Warum Spazierengehen so gesund ist

Bekanntermaßen hält Bewegung fit und gesund. Dabei ist es noch nicht mal erforderlich, sich auf einen Hometrainer zu schwingen oder ein Fitnessstudio zu besuchen, denn wer ein paar Stunden in der Woche an die frische Luft geht und sich bewegt, profitiert von den gesundheitlichen Vorteilen. So ist das Spazierengehen nicht nur die einfachste Lösung, sondern auch die flexibelste und günstigste Form der Bewegung.

Fälschlicherweise nehmen viele Menschen an, dass beispielsweise Leichtathletik, Radfahren oder Krafttraining effektiver wäre, als das einfache Spazierengehen, jedoch geht aus wissenschaftlichen Untersuchungen hervor, dass sich die Effizienz des Spazierengehens durchaus sehen lassen kann.

Stress abbauen und besser schlafen

Stresshormone können am besten abgebaut werden, wenn sich bewegt wird.

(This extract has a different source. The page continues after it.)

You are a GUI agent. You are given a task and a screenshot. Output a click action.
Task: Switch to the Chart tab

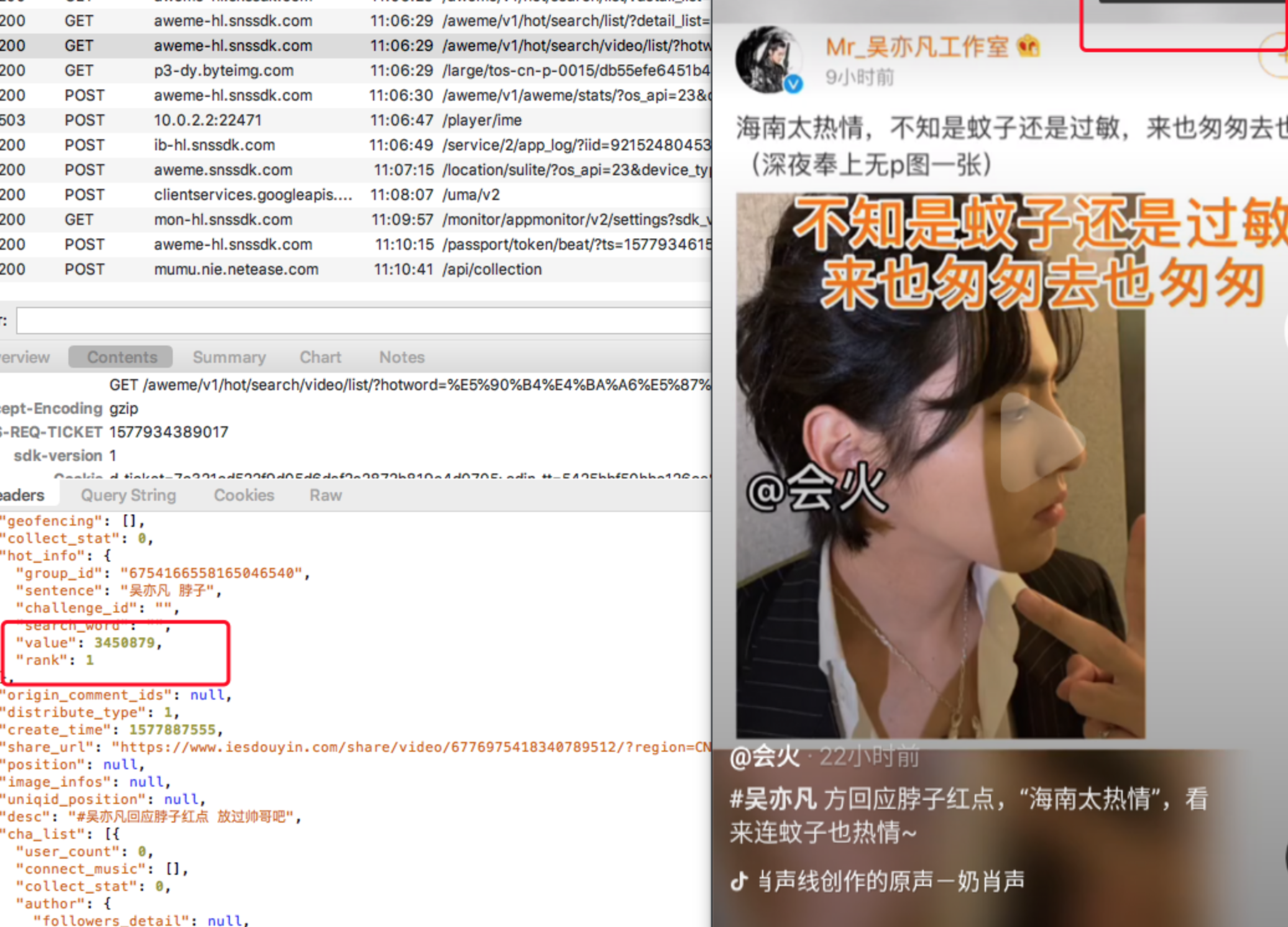pos(320,357)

So schwinden Ärger und Ängste deutlich beim Spazierengehen und durch die frische Luft wird der Kopf wieder frei. Bewegung an der frischen Luft kann auch den gesunden Schlaf fördern und Einschlaf- und Durchschlafstörungen verhindern.

Auch für Kinder ist dies ein geeignetes Mittel, um Stress abzubauen. Bei einer Untersuchung der University of Buffalo Medical School wurde herausgefunden, dass Kinder, die zu Fuß zur Schule gegangen sind, der Blutdruck und der Puls weniger stark während des Unterrichts anstieg.

Gesund für Muskeln und Gelenke

Wer sich regelmäßig an der frischen Luft bewegt, der kann seine Muskeln und Gelenke stärken, sodass sie immer belastbarer werden. Auch für Betroffene, die unter Gelenkproblemen leiden, ist das Spazierengehen empfehlenswert. Schon das langsame Gehen kann sich positiv auf die Beschwerden ausüben.

Die Ergebnisse einer Studie zeigen, dass Betroffene mit Arthritis im Knie weniger Schmerzen verspürten, wenn sie in der Woche drei Stunden spazieren gingen. Zudem kam auch ein Teil der ursprünglichen Bewegungsfähigkeit zurück.

Gut gegen Heißhungerattacken

Wer unter Heißhungerattacken leidet oder sich gerade in einer Diätphase befindet, der kann seine Zuckersucht mithilfe von Spaziergängen überwinden. In einer umfangreichen Untersuchung der Exeter University durften 78 Schokoladenfans für 48 Stunden nichts Süßes essen. Die Hälfte der Teilnehmer saß an einem Schreibtisch und die anderen begaben sich auf ein Laufband für etwa 15 Minuten. Danach erhielt jeder Teilnehmer dieselbe Menge Schokolade und es zeigte sich, dass diejenigen, die auf dem Laufband waren, nur halb so viel davon aßen, als diejenigen, die am Schreibtisch saßen.

Wenn sich also eine Heißhungerattacke oder die Lust auf etwas Süßes bemerkbar macht und die Möglichkeit besteht, dann sollte es hinaus an die frische Luft gehen.

Demenz aufhalten

Regelmäßige Spaziergänge wirken sich auch positiv auf das Gehirn aus. Laut unterschiedlichen Untersuchungen konnten ältere Menschen, die beginnende Demenz verlangsamen, wenn sie jede Woche spazieren gingen. Dabei reichen pro Woche etwa acht Kilometer vollkommen aus, um diesen Effekt erzielen zu können. Die Ergebnisse zeigten aber auch, dass sich bei Betroffenen mit ersten Demenzzeichen auch der Gedächtnisverlust reduzierte. Auch die Abnahme der Gehirnmasse konnte verlangsamt werden. Mithilfe der Kernspintomographie wurde festgestellt, dass je länger die Strecken waren, die von den Probanden zurückgelegt wurden, desto größer blieb die Gehirnmasse.